### Travail à faire
Pouvez-vous recopier à l'identique, dans l'entretien sur la reprise des concerts, le passage allant de « C’est difficile à » à « au lendemain ? » ?

:: Extrait

Les concerts repartent, les gens reviennent. Tout va bien se passer maintenant ?
C’est difficile à dire. La rentrée devrait nous permettre d’en savoir plus. Nous allons passer en mode « concerts dans des lieux clos », avec une jauge de pour l’instant 75%, ce qui ne permet pas d’envisager sereinement l’avenir sur le plan financier. Mais on a retrouvé la scène, et les gens qui vont avec. C’est une convivialité qui se remet en branle et à laquelle nous sommes extrêmement attachés.
Les spectateurs vont-ils revenir en masse du jour au lendemain ?
Je l’espère. En ce qui concerne Les Fatals Picards, nous sommes plutôt chanceux : nous avons un public fidèle qui a tendance à remplir les salles. Mais je me demande si cette crise n’a pas refroidi certaines habitudes tout en en réchauffant d’autres. Je serais triste de savoir que les gens pogotent désormais devant Netflix.
Les artistes et les tourneurs (qui, pour certains, ont beaucoup perdu) sont-ils prêts à faire des efforts au niveau des cachets pour maintenir toute la filière la tête hors de l’eau ?
De notre côté, il faut être honnête, même si l’impression demeure d’avoir été considéré comme quantité négligeable par celles et ceux qui nous gouvernent, nous avons bénéficié de dispositifs d’aide efficaces qui nous ont permis d’envisager avec une relative sérénité les mois d’inactivité. Quant aux efforts, si la reprise passe par une baisse de nos cachets, c’est tout à fait envisageable, mais je ne sais pas vraiment dans quelle mesure cela aura un véritable impact sur la santé de la filière. Ce qui serait intéressant de suivre dans les mois à venir, c’est comment les programmateurs de salles et de festivals vont penser métier : en assurant leurs arrières en ne programmant que des artistes « rentables » – nous en faisons un peu partie, ou en continuant – pour certains – à faire ce travail de « découvreurs » qui devrait faire partie de leur ADN ?

::::
:: Jeu de données

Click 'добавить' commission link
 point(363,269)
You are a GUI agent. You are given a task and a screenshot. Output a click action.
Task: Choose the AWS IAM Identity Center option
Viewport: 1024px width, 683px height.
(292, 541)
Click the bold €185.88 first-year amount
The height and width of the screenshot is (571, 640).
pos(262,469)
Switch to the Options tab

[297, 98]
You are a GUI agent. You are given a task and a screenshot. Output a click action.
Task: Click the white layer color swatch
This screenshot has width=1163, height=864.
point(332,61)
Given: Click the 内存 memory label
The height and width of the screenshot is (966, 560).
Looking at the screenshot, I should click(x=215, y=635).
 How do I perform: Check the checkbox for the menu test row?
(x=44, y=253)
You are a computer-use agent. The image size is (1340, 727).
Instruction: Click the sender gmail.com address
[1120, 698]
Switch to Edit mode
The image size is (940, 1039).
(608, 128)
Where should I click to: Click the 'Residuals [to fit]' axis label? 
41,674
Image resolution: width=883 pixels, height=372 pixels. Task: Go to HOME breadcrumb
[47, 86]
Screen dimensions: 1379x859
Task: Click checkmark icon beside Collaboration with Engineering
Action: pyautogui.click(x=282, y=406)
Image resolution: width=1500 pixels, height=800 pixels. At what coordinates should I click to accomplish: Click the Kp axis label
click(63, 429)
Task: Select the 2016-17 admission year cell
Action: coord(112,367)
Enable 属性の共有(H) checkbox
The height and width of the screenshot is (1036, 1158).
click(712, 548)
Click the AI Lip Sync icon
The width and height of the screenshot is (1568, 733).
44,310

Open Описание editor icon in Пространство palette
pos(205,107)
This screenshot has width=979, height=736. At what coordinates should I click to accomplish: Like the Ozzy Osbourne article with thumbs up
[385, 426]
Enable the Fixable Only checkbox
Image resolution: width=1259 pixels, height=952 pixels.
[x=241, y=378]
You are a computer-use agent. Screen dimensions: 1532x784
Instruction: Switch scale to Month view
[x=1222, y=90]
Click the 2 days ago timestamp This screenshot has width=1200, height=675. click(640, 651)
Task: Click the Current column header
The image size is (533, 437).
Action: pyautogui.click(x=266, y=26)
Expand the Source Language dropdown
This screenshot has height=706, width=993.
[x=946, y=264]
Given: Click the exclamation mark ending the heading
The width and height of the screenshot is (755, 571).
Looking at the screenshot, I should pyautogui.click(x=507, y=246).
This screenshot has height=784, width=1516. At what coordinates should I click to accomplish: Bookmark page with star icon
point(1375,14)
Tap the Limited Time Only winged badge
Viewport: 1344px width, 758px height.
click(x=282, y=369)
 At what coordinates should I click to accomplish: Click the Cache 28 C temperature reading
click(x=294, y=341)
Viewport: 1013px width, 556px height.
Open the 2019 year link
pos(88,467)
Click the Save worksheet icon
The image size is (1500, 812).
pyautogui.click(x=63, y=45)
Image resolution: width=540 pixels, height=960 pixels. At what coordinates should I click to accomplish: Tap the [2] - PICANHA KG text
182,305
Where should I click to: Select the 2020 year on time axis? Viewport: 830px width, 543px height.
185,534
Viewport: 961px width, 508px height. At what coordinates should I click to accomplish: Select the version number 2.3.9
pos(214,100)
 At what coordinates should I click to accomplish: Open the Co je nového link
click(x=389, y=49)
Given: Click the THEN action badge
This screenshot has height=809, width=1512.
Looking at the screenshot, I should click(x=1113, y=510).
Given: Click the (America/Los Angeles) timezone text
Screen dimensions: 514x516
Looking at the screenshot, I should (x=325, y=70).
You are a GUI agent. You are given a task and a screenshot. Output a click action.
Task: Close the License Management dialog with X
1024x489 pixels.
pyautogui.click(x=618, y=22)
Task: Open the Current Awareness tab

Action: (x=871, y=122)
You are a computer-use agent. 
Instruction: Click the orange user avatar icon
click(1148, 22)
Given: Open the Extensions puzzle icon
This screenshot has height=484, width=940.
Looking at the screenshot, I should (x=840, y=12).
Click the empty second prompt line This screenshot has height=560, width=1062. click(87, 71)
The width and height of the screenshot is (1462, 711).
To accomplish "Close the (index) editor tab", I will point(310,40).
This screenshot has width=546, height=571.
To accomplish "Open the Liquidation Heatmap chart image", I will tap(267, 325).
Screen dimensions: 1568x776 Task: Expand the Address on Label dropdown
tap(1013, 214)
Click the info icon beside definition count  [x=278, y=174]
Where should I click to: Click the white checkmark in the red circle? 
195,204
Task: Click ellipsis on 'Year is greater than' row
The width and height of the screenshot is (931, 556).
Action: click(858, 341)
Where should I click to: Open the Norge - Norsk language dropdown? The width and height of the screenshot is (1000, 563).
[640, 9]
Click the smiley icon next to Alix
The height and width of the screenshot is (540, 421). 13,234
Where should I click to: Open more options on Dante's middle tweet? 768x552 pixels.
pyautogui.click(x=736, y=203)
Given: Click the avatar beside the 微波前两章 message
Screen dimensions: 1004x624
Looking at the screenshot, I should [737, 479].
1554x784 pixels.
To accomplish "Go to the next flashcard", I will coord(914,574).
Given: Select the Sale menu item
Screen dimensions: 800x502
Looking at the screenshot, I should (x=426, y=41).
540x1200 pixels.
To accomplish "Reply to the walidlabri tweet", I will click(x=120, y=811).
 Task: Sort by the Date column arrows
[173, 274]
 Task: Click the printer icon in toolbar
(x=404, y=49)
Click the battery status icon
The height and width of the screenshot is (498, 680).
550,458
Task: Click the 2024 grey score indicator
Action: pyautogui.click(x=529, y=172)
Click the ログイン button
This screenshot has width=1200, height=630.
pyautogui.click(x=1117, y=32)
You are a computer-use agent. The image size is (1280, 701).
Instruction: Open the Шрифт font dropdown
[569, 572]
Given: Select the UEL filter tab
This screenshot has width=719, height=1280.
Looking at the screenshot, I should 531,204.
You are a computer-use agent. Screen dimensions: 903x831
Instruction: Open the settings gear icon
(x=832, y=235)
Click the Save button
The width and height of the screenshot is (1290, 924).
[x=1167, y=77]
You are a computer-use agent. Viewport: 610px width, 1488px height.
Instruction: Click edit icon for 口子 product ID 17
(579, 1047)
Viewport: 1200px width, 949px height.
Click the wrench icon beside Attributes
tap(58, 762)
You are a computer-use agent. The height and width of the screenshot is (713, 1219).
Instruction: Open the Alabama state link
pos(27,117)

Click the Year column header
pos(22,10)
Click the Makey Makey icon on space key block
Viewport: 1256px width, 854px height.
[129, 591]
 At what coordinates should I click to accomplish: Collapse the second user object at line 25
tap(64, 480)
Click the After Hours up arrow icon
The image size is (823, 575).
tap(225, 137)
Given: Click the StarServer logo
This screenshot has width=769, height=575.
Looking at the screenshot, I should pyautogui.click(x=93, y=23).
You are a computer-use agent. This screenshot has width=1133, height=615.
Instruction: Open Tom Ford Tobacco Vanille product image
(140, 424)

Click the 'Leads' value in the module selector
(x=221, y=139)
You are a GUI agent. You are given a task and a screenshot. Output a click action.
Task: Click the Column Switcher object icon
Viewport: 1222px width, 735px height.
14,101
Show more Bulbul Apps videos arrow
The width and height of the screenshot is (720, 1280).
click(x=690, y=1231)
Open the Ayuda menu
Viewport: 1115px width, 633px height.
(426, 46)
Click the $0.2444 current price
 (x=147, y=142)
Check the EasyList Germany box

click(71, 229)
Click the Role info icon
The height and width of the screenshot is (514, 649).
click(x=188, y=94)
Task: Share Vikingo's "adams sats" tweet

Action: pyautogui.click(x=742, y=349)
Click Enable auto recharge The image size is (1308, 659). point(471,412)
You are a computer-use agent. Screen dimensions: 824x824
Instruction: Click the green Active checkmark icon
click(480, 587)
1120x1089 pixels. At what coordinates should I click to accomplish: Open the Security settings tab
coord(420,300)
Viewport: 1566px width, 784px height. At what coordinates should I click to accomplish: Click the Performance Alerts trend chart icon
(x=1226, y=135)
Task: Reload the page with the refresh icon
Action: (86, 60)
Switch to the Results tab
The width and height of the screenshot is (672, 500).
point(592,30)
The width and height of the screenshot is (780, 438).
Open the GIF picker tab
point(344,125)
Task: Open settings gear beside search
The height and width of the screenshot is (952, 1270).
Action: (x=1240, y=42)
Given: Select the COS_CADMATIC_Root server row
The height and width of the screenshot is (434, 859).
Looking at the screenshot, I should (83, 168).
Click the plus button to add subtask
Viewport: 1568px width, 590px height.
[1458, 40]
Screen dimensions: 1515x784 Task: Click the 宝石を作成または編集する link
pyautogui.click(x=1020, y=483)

::::

### Corrigé
C’est difficile à dire. La rentrée devrait nous permettre d’en savoir plus. Nous allons passer en mode « concerts dans des lieux clos », avec une jauge de pour l’instant 75%, ce qui ne permet pas d’envisager sereinement l’avenir sur le plan financier. Mais on a retrouvé la scène, et les gens qui vont avec. C’est une convivialité qui se remet en branle et à laquelle nous sommes extrêmement attachés.
Les spectateurs vont-ils revenir en masse du jour au lendemain ?